Abstract
In *Here and There*, Stanley Cavell suggests that music, like speech, implicates the listener, so that our descriptions of music "are to be thought of not as discoveries but as impressions and assignments of meaning." Such impressions express what "makes an impression upon us," "what truly matters to us." Moreover, this aspect of music "is itself more revolutionary than ... any political event of which it could be said to form a part." I offer one indication of that significance by considering a recent challenge to an old claim about the relation between jazz and democracy.
Stanley Crouch claims that jazz practice is an emblem of democracy, while Benjamin Givan observes the undemocratic, hierarchical way that jazz musicians work together. But both positions rest on a limited notion of "democracy." I contrast it to the tradition in political thought that requires each citizen to find their own voice if they're to acquire the ability to govern themselves.
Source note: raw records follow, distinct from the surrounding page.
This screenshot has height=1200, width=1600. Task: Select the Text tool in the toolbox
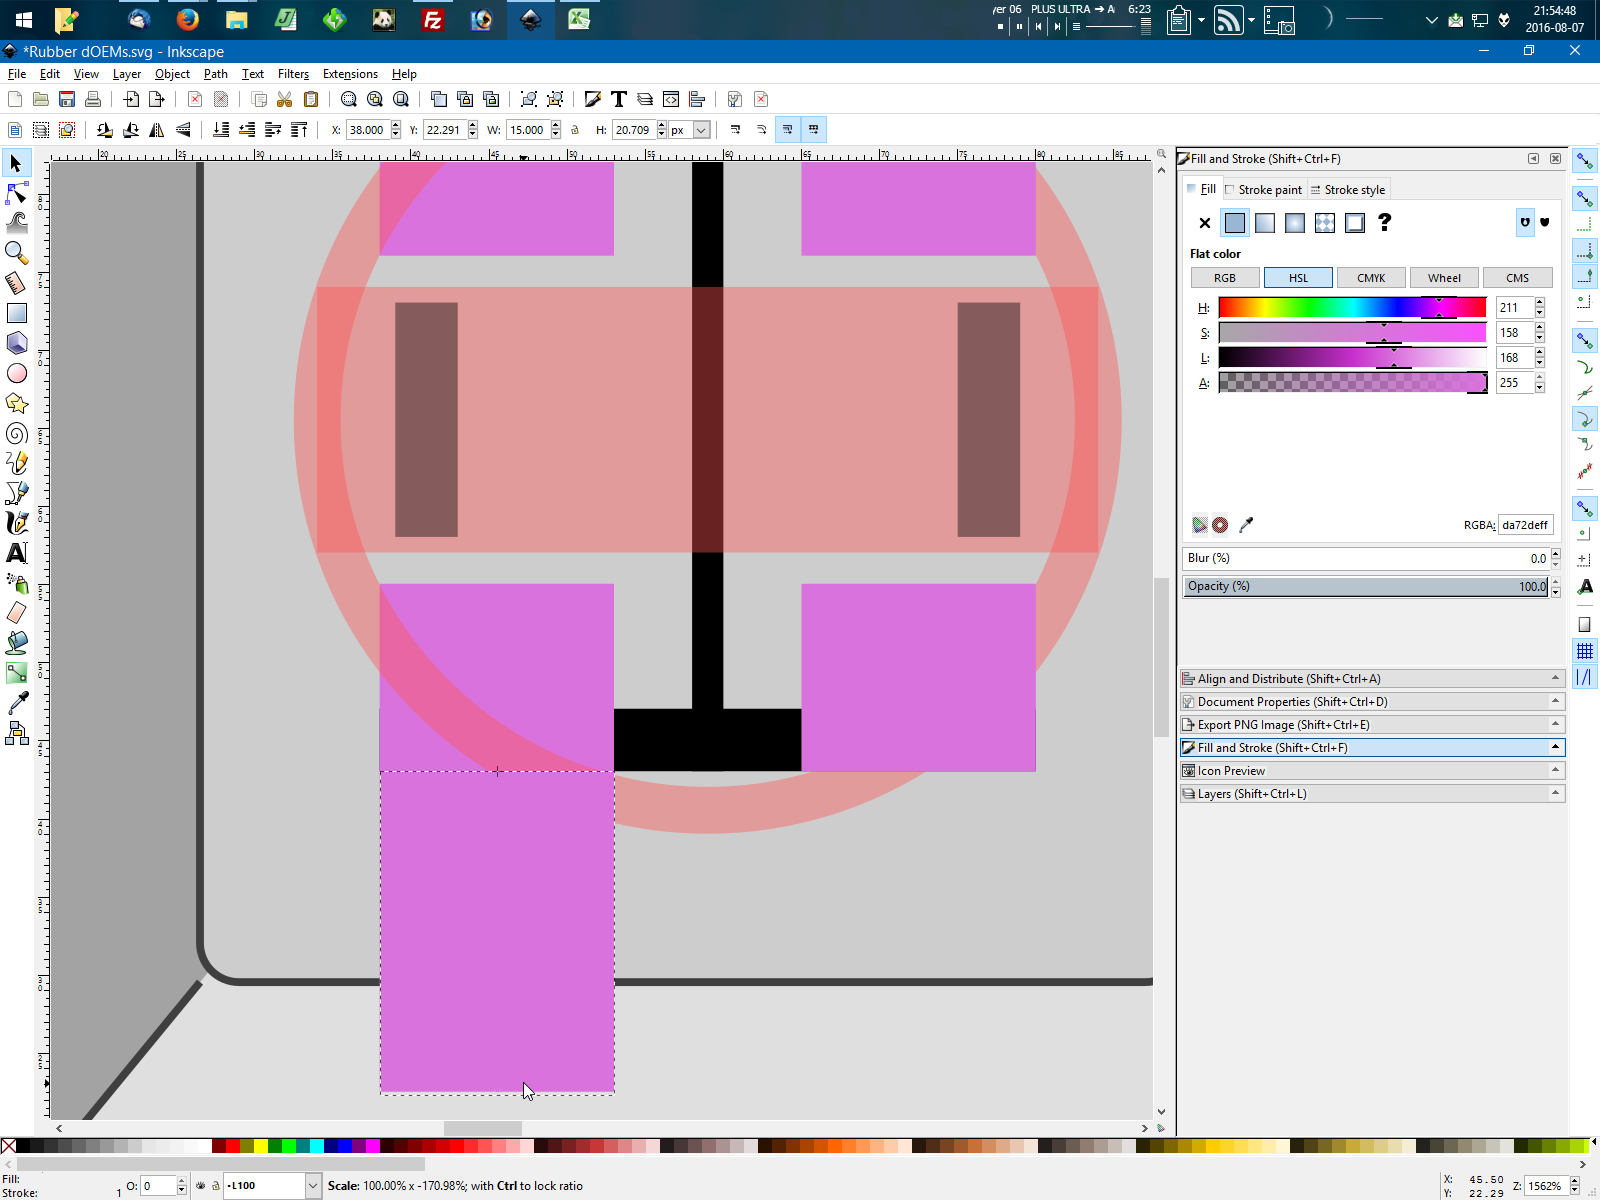pos(16,553)
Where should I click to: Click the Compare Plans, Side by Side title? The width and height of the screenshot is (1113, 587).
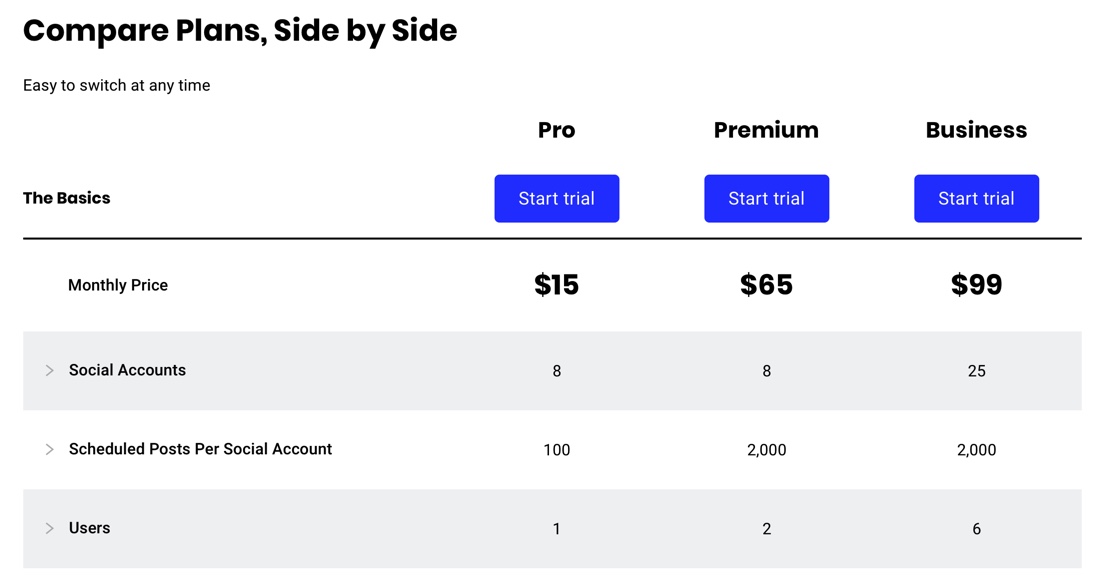(x=240, y=31)
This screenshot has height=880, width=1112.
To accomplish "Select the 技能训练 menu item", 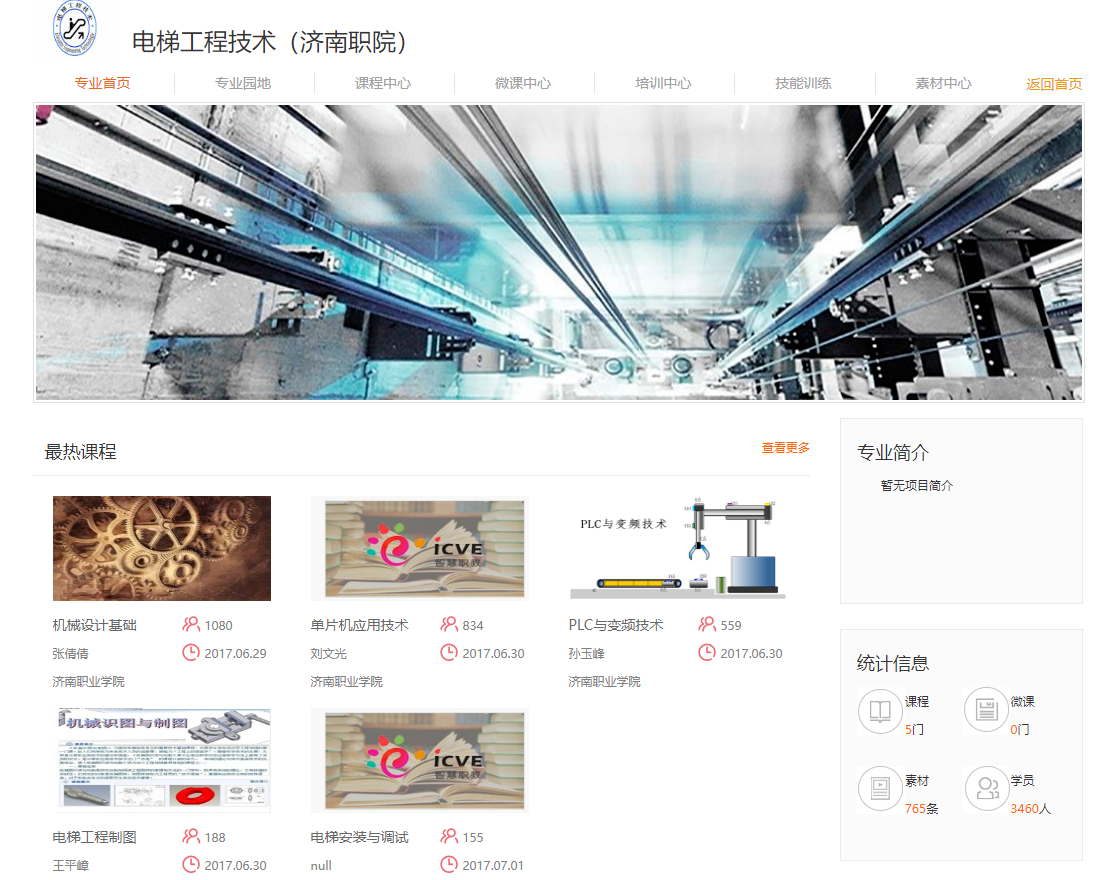I will coord(803,84).
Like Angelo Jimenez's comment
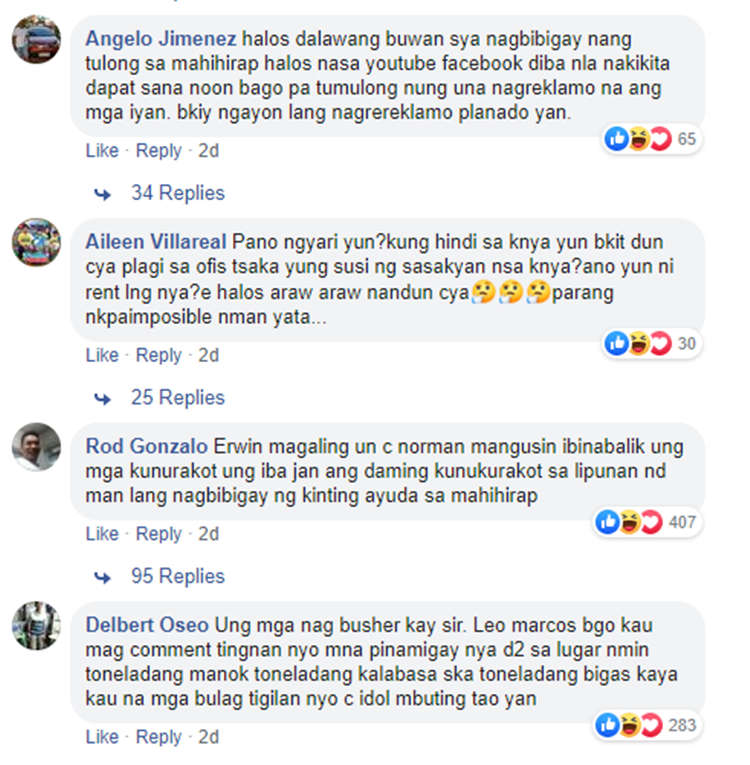The height and width of the screenshot is (765, 750). pos(102,151)
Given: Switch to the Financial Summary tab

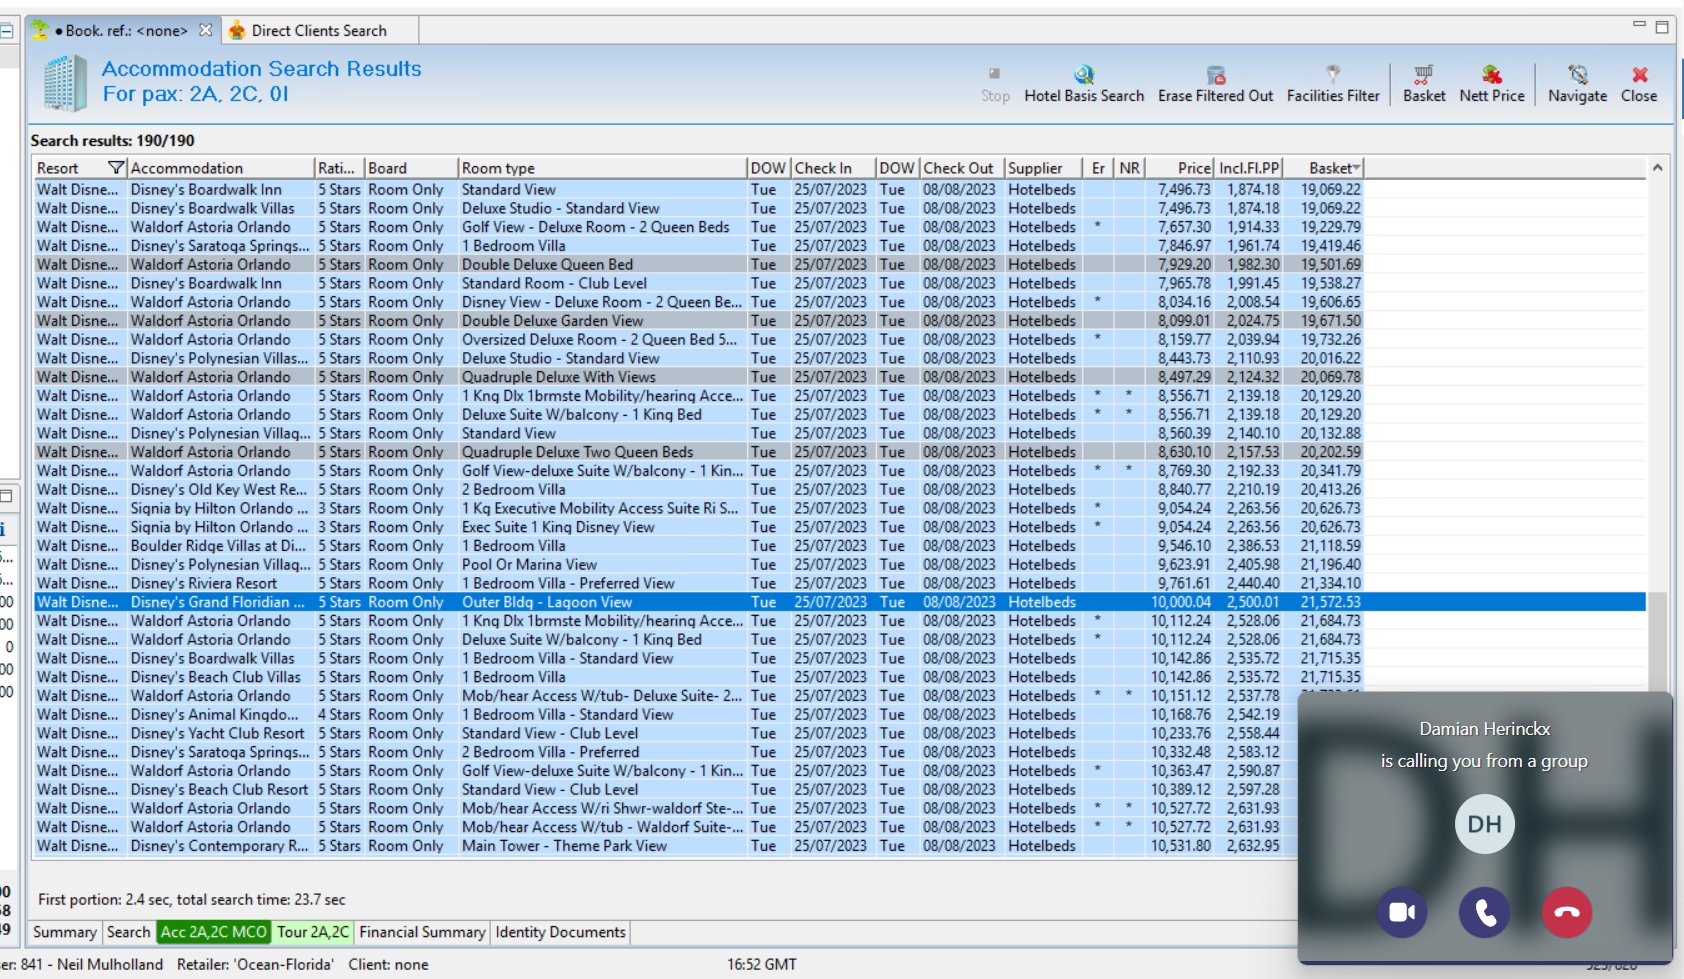Looking at the screenshot, I should [422, 932].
Consequently, a better emblem of jazz's democratic advance lies in the challenge it presents to the attentive listener.
Jazz listening is increasingly characterized by a learned culture of hearing what isn't played, hearing allusions, hearing unspoken interplay. The nature of this "hearing between the lines" parallels the tradition of esoteric writing in the history of political thought. It suggests that jazz's democratic importance is found in the listener's willingness to give voice to what she hears, not knowing whether her experience is shared by others or whether it singles her out, possibly for skepticism or ridicule.